Quand le profane pénètre dans cette forêt, qui est déjà une vedette dans le monde botanique, rien de spécial ne lui saute aux yeux. Il ne peut pas voir que la majorité des arbres adultes ont atteint l'âge vénérable de deux ou trois siècles. Il ne peut pas voir non plus que la biomasse de cette forêt est plus lourde qu'ailleurs. Il peut tout juste remarquer quelques petits fanions témoignant de la présence de chercheurs.

En fait, chaque mètre carré de cette réserve écologique est cartographié, inventorié, analysé. Jusqu'à la quantité de lumière pénétrant sous le feuillage de juin, qui a été mesurée par une équipe de l'UQAM. La réserve compte 2000 arbres dont on connaît presque tout et qu'on suivra d'année en année dans différents projets de recherche.

Ce laboratoire à ciel ouvert était en place pour entamer des études sur un phénomène météorologique méconnu: le verglas. "Nous sommes venus ici au lendemain de la tempête de pluie verglaçante, relate André Bouchard. Anthropomorphistes, nous pensions que les individus les plus affectés seraient les vieux et les jeunes arbres. Erreur. Les vieux arbres ont très peu souffert de l'accumulation de glace. Les arbres de 10 centimètres de diamètre ont été les plus touchés."

D'un enthousiasme communicatif, M. Bouchard est intarissable à propos de cette forêt de 11 hectares découverte en 1988 par un de ses étudiants, Jacques Brisson. Les recherches ne font que commencer. On étudiera notamment la réitération (repousse) des arbres alourdis par le poids de la glace et qui sont demeurés arqués.

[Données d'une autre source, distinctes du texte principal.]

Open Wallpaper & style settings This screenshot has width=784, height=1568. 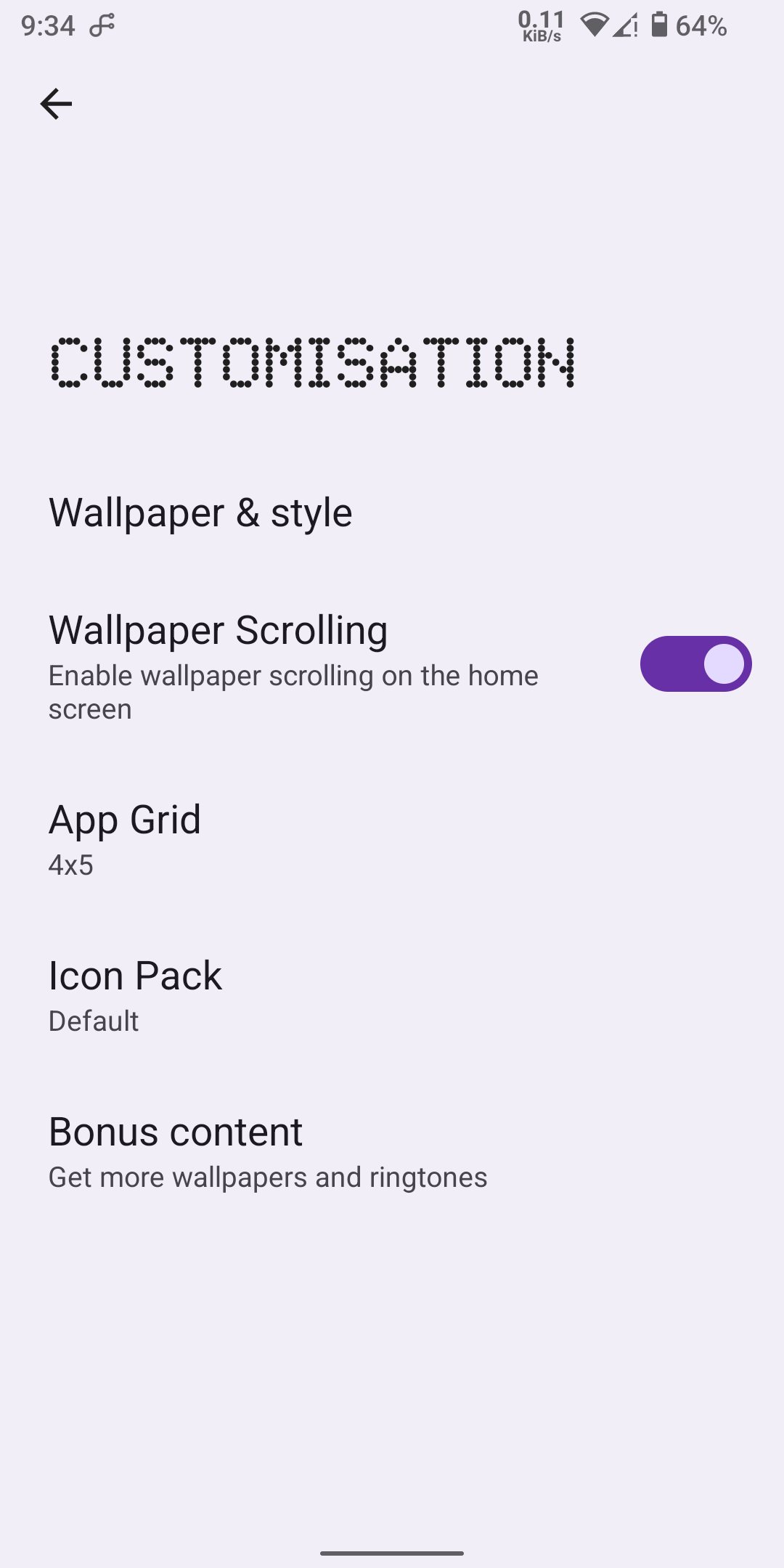200,513
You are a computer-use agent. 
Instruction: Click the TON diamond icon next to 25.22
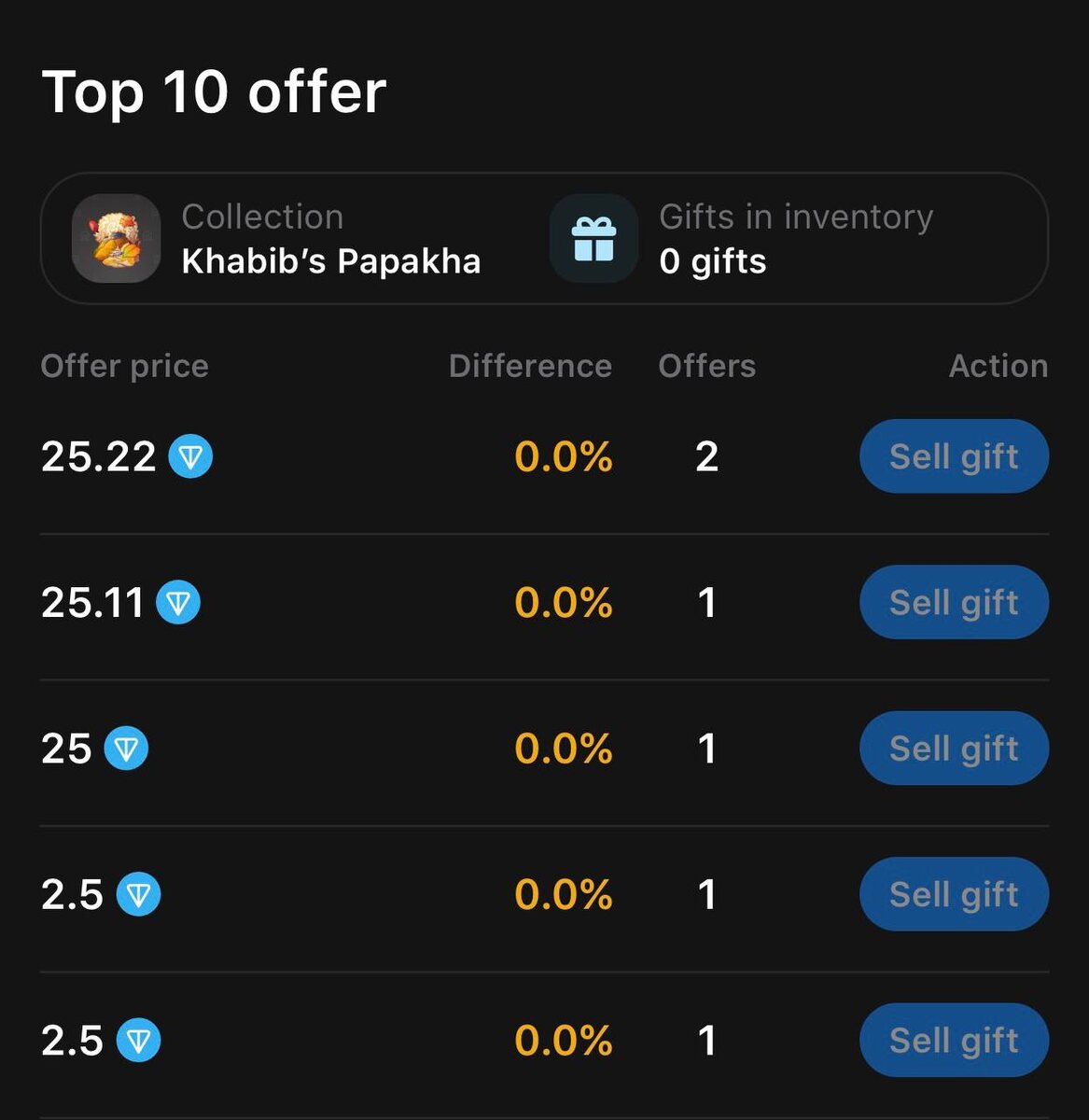(190, 457)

Aucune autre forêt connue date de l'époque précoloniale. Cela fait du boisé un endroit extrêmement précieux. Un problème de conscience apparaît cependant à l'horizon pour les chercheurs. Une cochenille menace la survie de plusieurs grands arbres. Comment réagir? Faudrait-il exterminer le parasite? Cela constituerait la première intervention humaine directe. "Nous avons le même problème avec la population de pins rigides, avoue M. Bouchard. Si un incendie de forêt survenait, la logique scientifique nous dicterait de ne pas envoyer de pompiers. En serons-nous capables?"